Buyer Database · The Highest-Volume Lane · 24 buyers in this lane

Horror Buyers

Horror is the single most active acquisition lane in the indie market right now. Blumhouse, Neon, A24, IFC Midnight, Shudder, and a deep bench of horror-specialist production companies are buying continuously.

Genre market context

Horror is where the math works for indie buyers right now. A horror feature can be produced at a budget that allows for a profitable theatrical release through specialty distribution, and the international territory market for horror is consistently strong. Blumhouse alone produces a slate that other studios would treat as an entire year of output. Neon, A24, IFC, Shudder, and a long tail of horror-specialist production companies maintain active development pipelines that read continuously.

What buyers are responding to in current horror specs is the elevated genre approach paired with grounded execution. Pure jump-scare horror is a tougher sell than it was five years ago. What sells now is horror that operates in conversation with a social or psychological theme, particularly in the 60-to-90-minute range that fits theatrical specialty programming and streamer originals alike. Folk horror, social-horror, found-footage with a fresh angle, and elevated supernatural horror are all in active acquisition.

For writers: horror is the genre where unrepresented specs have the most legitimate shot at getting bought in 2026. The horror community is small enough that a strong logline travels fast, and the buyer pool is wide enough that a script can find the right reader through informal pitch channels rather than agency representation. The spec horror market is also where the most aggressive option-and-attach activity happens, so writers should be ready for fast-moving deal conversations.

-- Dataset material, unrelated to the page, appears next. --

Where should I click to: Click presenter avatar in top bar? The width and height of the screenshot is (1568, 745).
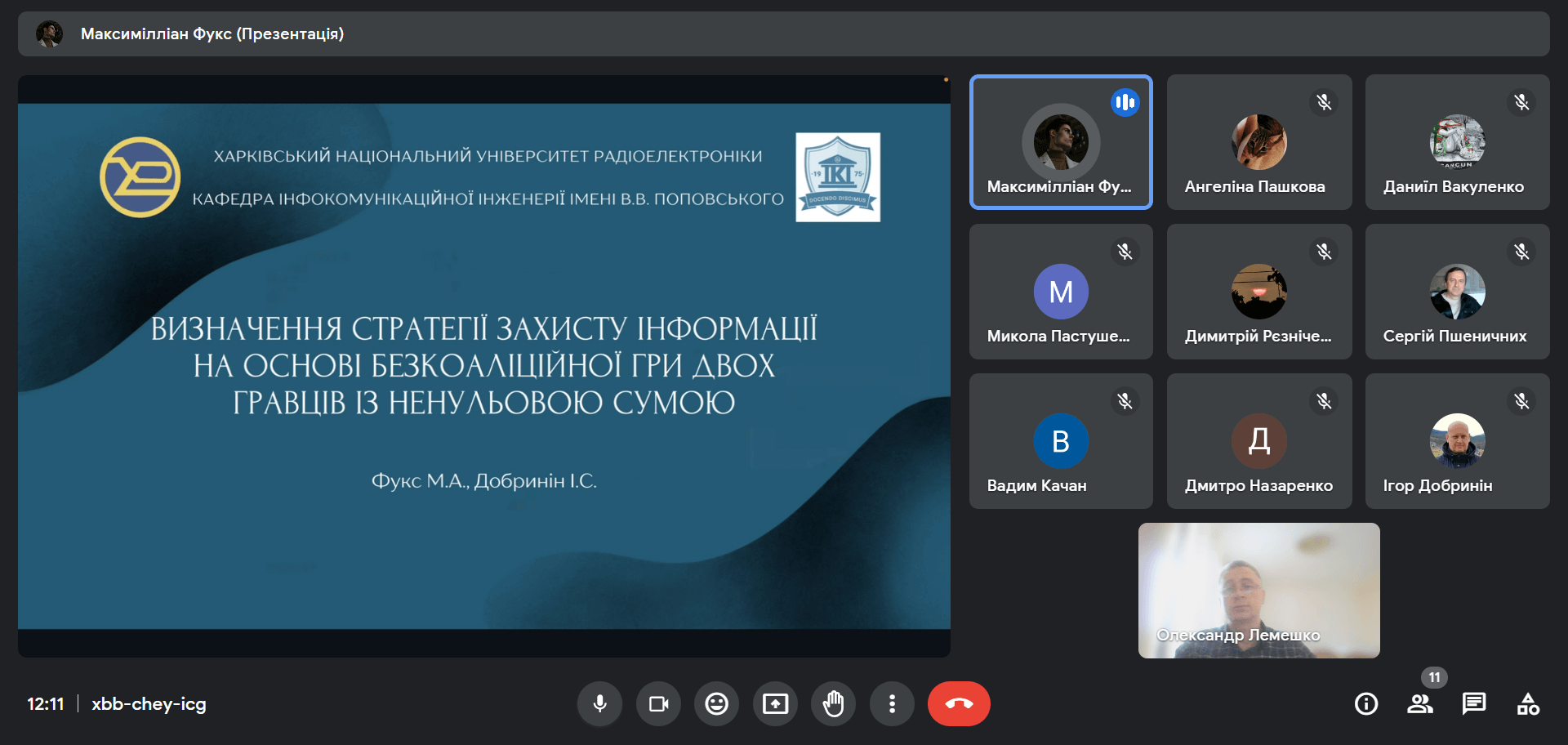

Live horror buyers with published profiles

Common questions about horror buyers

Who buys horror screenplays in 2026?

Horror is the highest-volume acquisition lane in the indie market. Blumhouse, Neon, A24, IFC Midnight, and Shudder anchor it, backed by a deep bench of horror-specialist production companies that read continuously. Blumhouse alone produces a slate other studios would treat as a full year of output. The live profiles below are ordered by the freshest synthesized intelligence, so the most recently active horror buyers surface first.

Can you sell a horror script without an agent?

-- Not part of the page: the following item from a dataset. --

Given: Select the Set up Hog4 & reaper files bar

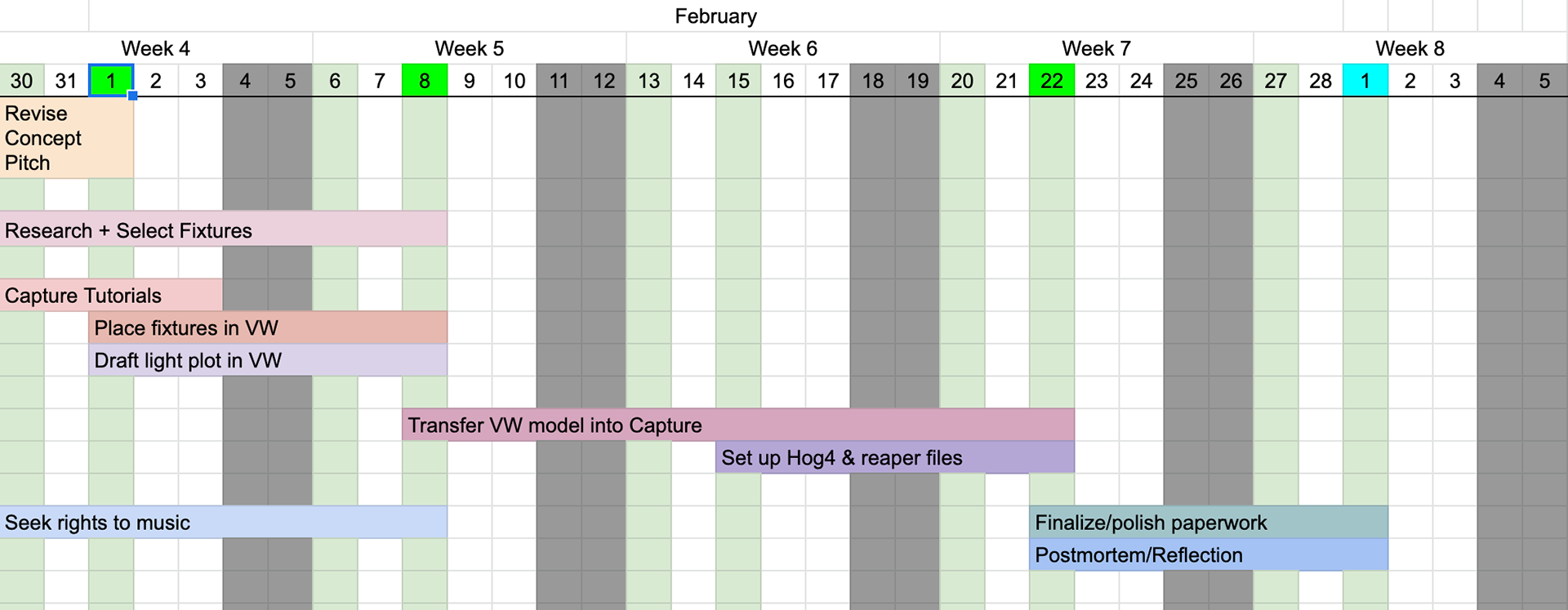Looking at the screenshot, I should pos(895,457).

Horror is the genre where an unrepresented spec has the most legitimate shot at getting bought. The horror community is small enough that a strong logline travels fast, and the buyer pool is wide enough that a script can find the right reader through informal pitch channels rather than agency representation. Be ready for fast-moving option-and-attach conversations.

What kind of horror is selling right now?

Buyers are responding to the elevated genre approach paired with grounded execution. Pure jump-scare horror is a tougher sell than it was five years ago. What sells now is horror in conversation with a social or psychological theme, especially in the 60-to-90-minute range that fits theatrical specialty programming and streamer originals. Folk horror, social-horror, found-footage with a fresh angle, and elevated supernatural horror are all in active acquisition.

Is the horror film market still strong in 2026?

Yes. Horror is where the math works for indie buyers: a feature can be produced at a budget that allows a profitable theatrical release through specialty distribution, and the international territory market for horror is consistently strong. That combination keeps it the single most active acquisition lane in the indie market.